Al igual que en todos los hogares rurales, la cocina era el centro en casa de mis abuelos
Juan Frescas Granillo y María Trevizo Márquez. De hecho había dos cocinas, la
principal en donde reinaba una flamante estufa de gas que había sido obsequiada
a la abuela por sus hijas mayores,
Josefina mi madre y mis tías Celia y Concha.
Las
muchachas habían ahorrado para comprarla durante meses. El día que llegó la
estufa junto con su cilindro de gas butano y fue instalada en el lugar donde se
encuentra hasta la fecha, doña María corrió a esconderse en los cuartos más
alejados llevando consigo a sus dos
hijos pequeños: Elías que tendría como 5 años y Carmela de 3.
--¡Vengan
conmigo, no se queden ahí que aquellas locas van a quemar la casa!—les había
dicho a los niños que azorados no sabían lo que estaba pasando.
La
estufa nueva se quedó definitivamente pero la abuela se resistía a usarla así
que dispuso que la vieja de hierro se colocara en una habitación adjunta, la
cual fue bautizada como la cocinita, en donde en realidad se siguieron
preparando los principales alimentos de la familia durante largo tiempo.
Tres
años más tarde nacimos mi prima Silvia y
yo. Con una diferencia de dos meses ella vino primero al mundo, así que puede
decirse que crecimos juntas. Menos de
dos años después se nos sumaron su hermana Esperanza y mi hermano Juan Daniel.
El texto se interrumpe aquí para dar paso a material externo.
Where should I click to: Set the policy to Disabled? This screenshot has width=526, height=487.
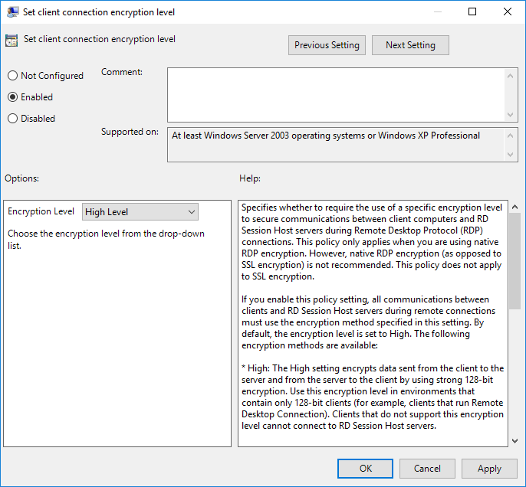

Como los 4 nietos mayores de doña María y don Juan (que a la postre llegamos a
ser más de una veintena) convivíamos frecuentemente con ellos en tiempos
vacacionales y –al menos por lo que a mí respecta- de ellos aprendimos una gran cantidad de
costumbres de la vida en un pueblo rural del norte de México.
La
abuela María no era una gran cocinera pero si una persona que conocía al
dedillo todos los secretos de la elaboración de los alimentos de la dieta
típica del campo chihuahuense de aquellos años
previos a las sabritas y marinelas.
Diario
se levantaba antes del amanecer para guisar los frijoles y palotear las
tortillas de harina que mi abuelos y sus hijos se llevarían a la “labor”; las
tortillas de colocaban en un “guare” de palmilla y los frijoles en una pequeña
cacerola de peltre. En otra cestita algunos quesos asaderos. Recuerdo como un
sueño que llevaban agua y café hervido
en guajes de forma alargada los cuales eran sellados con olotes para que no se
derramara el líquido. No podían faltar los chiles en el itaquate, por lo que la abuela agregaba jalapeños “amor”, unos granitos de piquín o chilacas preparados en diferentes tipos de
salsas.
En
el campo, los hombres hacían un alto en la faena justo cuando el sol se hallaba
en lo alto para recobrar fuerzas y calentar las sencillas viandas con las que
se alimentaban .
Los
niños y niñas también participábamos de estas actividades, sobre todo en
tiempos de siembra o de cosecha de frijol, tareas que nos parecían muy pesadas
a los citadinos pero que igual emprendíamos con gran gusto de poder colaborar.
Además, el abuelo lo hacía divertido para sus nietos. Todavía recuerdo sus
carcajadas cuando el arado se no iba por otro rumbo y la ternura de su mirada
cuando acudía a auxiliarnos.
De
mi hermano Juan Daniel, el mayor de los nietos varones, se cuenta la anécdota que muy chico, como de 8 años, el
abuelo comenzó a llevarlo a la “labor”, pero como era gordito se cansaba pronto
y lo mandaba a descansar a la litera (carro arrastrado por mulas), momento que
el chamaco aprovechaba para comerse las provisiones, dejándolos sin comer a los demás.
Por
estos recuerdos puedo asegurar que no se estilaban los famosos “burritos”, los
cuales aparecieron en el escenario culinario en
tiempos muy posteriores. Lo que aún me resulta curioso es que ya desde entonces se le denominada
“lonche” al refrigerio que se llevaba a la jornada de trabajo, anglicismo que
evidencia la fuerte influencia cultural de la nación hermana del norte.